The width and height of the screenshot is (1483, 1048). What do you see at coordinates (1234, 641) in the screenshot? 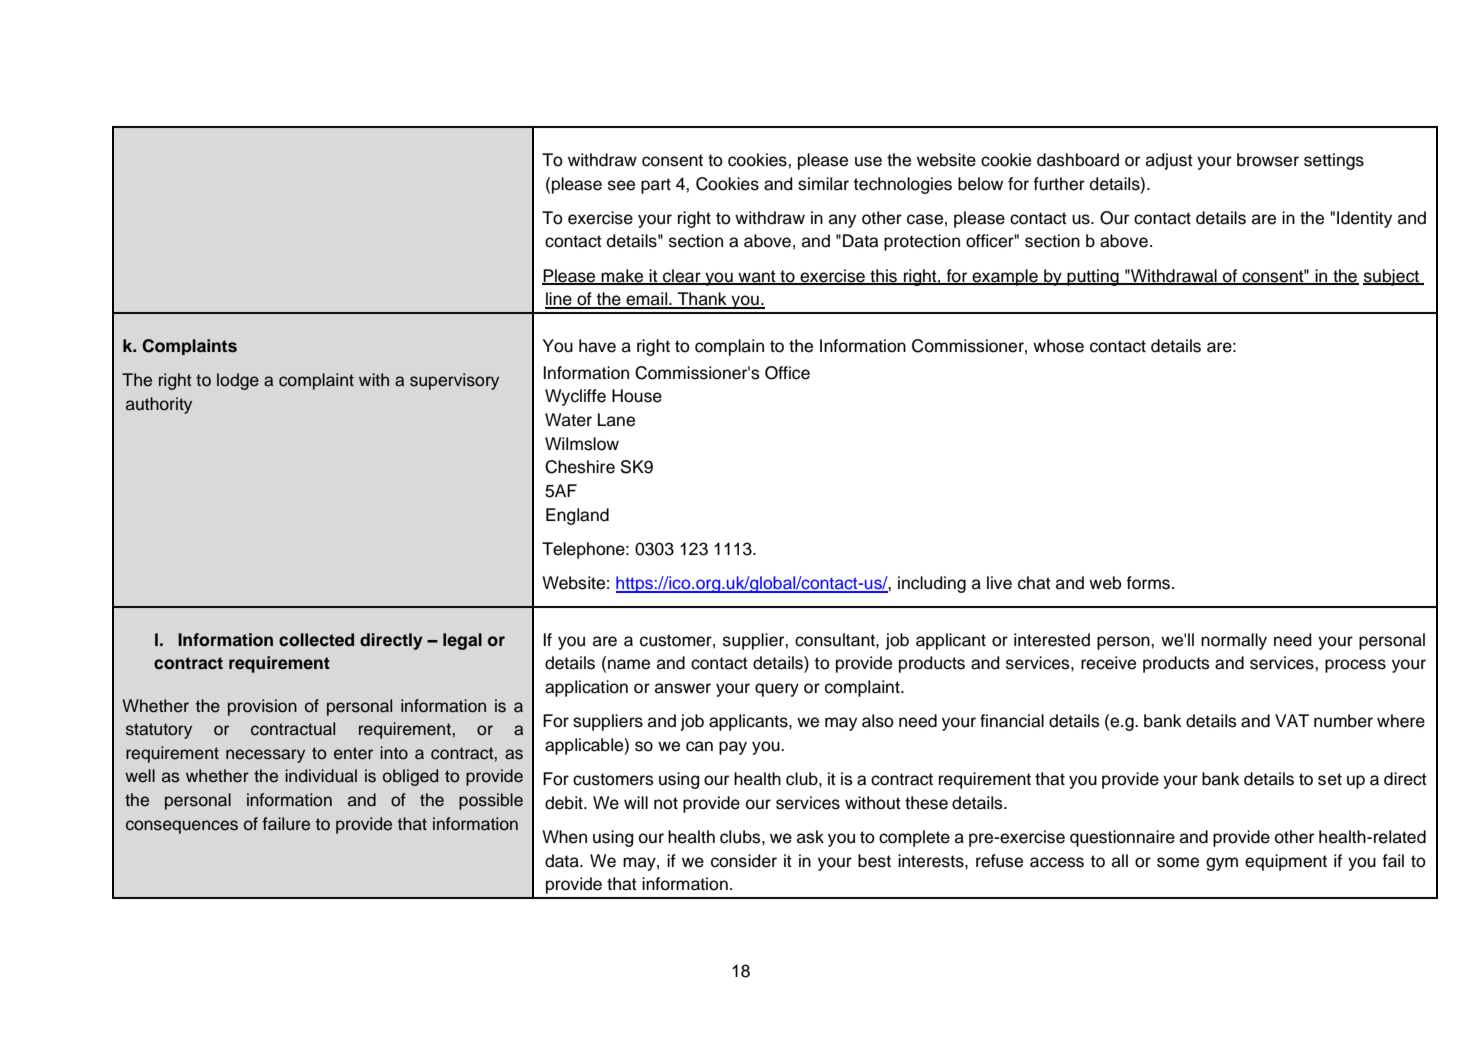
I see `normally` at bounding box center [1234, 641].
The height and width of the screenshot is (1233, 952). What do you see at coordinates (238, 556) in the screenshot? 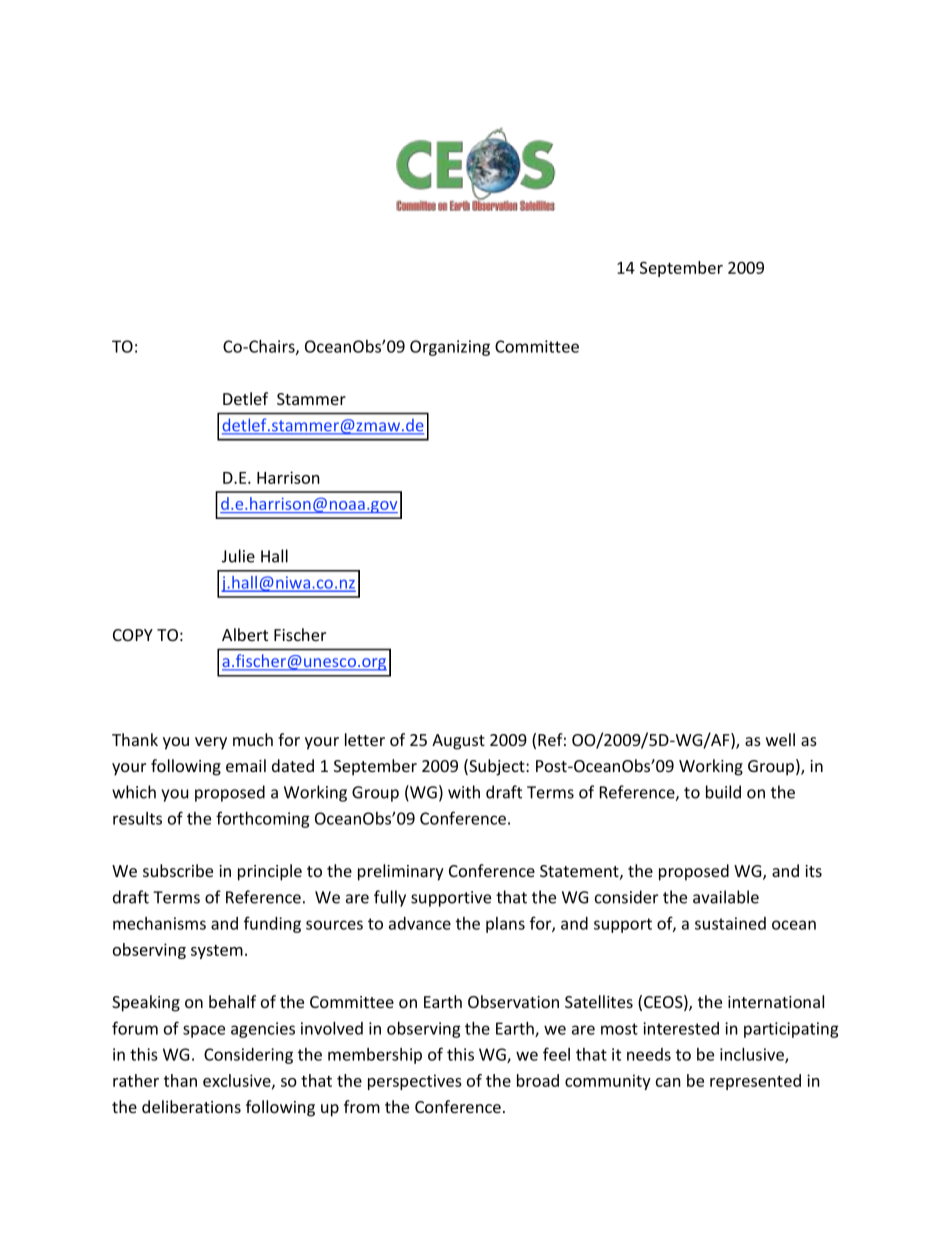
I see `Julie` at bounding box center [238, 556].
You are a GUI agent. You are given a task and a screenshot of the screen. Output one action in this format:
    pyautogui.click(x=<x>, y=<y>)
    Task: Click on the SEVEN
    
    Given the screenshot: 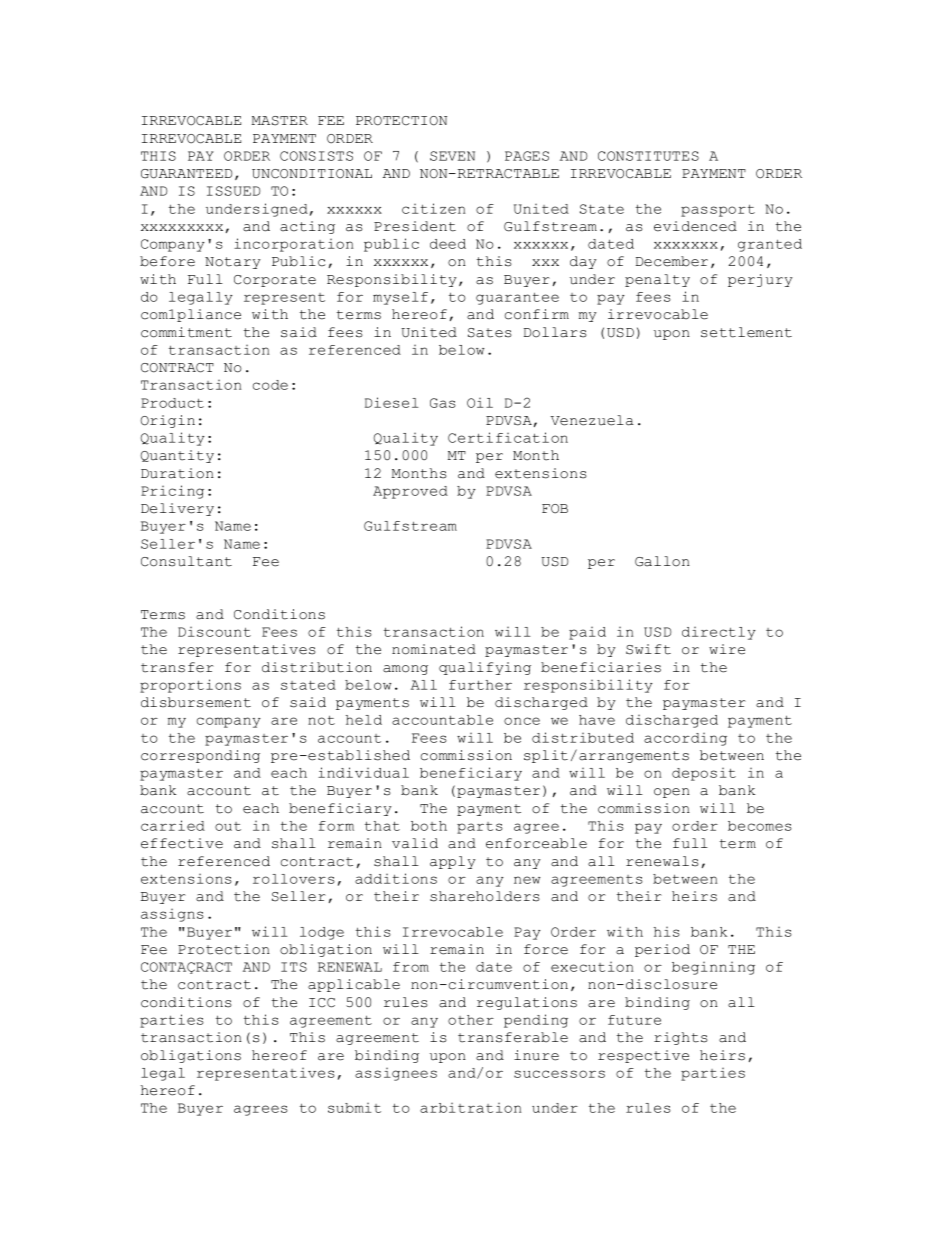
::::
*DIRECTIVE*
Rewrite all of the lines above with "screenshot" swapped for "screen capture" wherever it occurs and nothing else changed. Leave out the pictures.

*REPLY TO THE EXERCISE*
The width and height of the screen capture is (1483, 1048). What do you see at coordinates (1234, 641) in the screen capture? 
I see `normally` at bounding box center [1234, 641].
The height and width of the screen capture is (1233, 952). What do you see at coordinates (238, 556) in the screen capture? 
I see `Julie` at bounding box center [238, 556].
You are a GUI agent. You are given a task and a screen capture of the screen. Output one action in this format:
    pyautogui.click(x=<x>, y=<y>)
    Task: Click on the SEVEN
    
    Given the screen capture: 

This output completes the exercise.